A former journalist, he set about organizing a benefit game in honor of Gaetjens at Yankee Stadium to help fund the new Joe Gaetjens Foundation, dedicated to finding out what really happened to the soccer legend.
Toye even enlisted the help of then-National Security Advisor Henry Kissinger. “We were happy to do anything we could to raise the profile of Joe’s case and try to find those people that knew anything to come forward,” Kissinger said to Toye.
In 1979, after years of obfuscation from the Haitian authorities, the Gaetjens family finally received a report from the Inter-American Commission on Human Rights stating that Joe was, in all likelihood, dead.
While confirmation of his death brought some closure, exactly what happened to him at Fort Dimanche remains a mystery.
There were rumors he died from an infection, and another that he was shot by guards. One of his best friends, an army captain called Daniel Beauvoir, heard he had been executed within two hours of being detained.
Lesly, meanwhile, believes his father may even have been executed by Francois Duvalier himself, pointing to a CIA document he obtained proving that the president was at Fort Dimanche the night his father was likely killed, July 8.
“There is a lot of evidence to suggest he could have done it and I believe it’s one of the more likely conclusions,” he said.

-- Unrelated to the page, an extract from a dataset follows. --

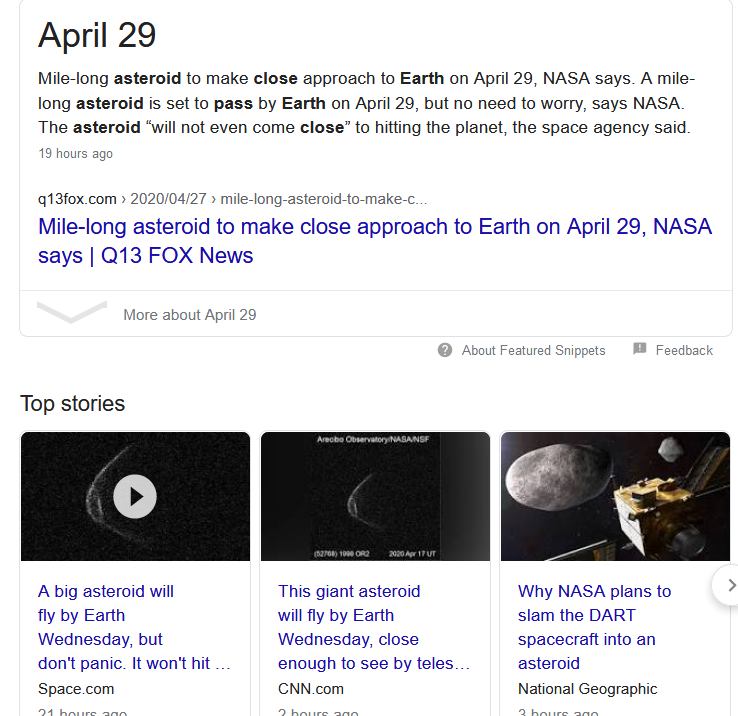This screenshot has width=738, height=716.
Task: Click next arrow on Top stories carousel
Action: [x=730, y=586]
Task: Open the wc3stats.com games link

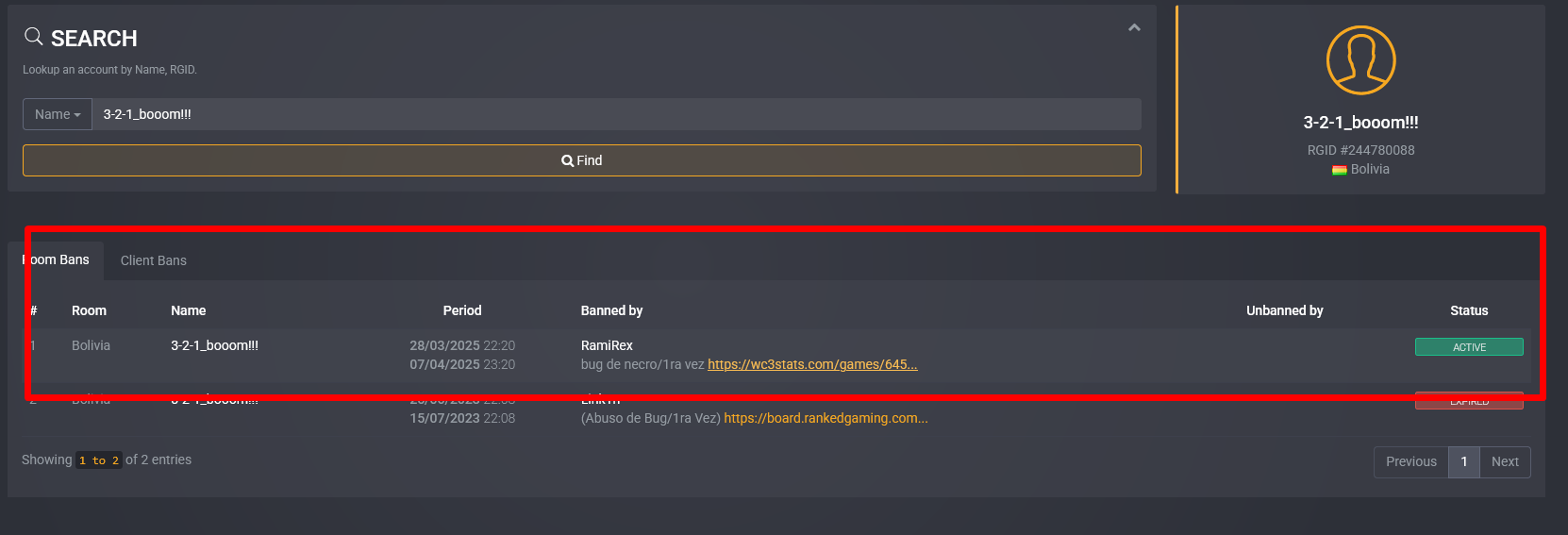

In 1976, Joe Geatjens was posthumously inducted in the US National Soccer Hall of Fame, alongside other members of the 1950 United States World Cup team.
Although Lesly has precious few memories of his father, people still talk about him in Haiti.
When Lesly returned to his birthplace in 2010, he learned that locals were still trying to raise money for a statue of his dad.
“I think they thought that as I was a teacher in the United States I had a lot of money and could help them out,” he laughs.
Next Friday, Lesly will sit down with his wife, Marie, at their home in Winchester Va., and watch the United States take on England in the World Cup. And it’s not going to be easy.
“I know that the fixture and the goal made my dad a hero to the Haitian people and they will be very proud if his name is mentioned during the match,” he says.
“But I’m sure it will be a very emotional moment for me too… but then it always is every time my dad is mentioned.”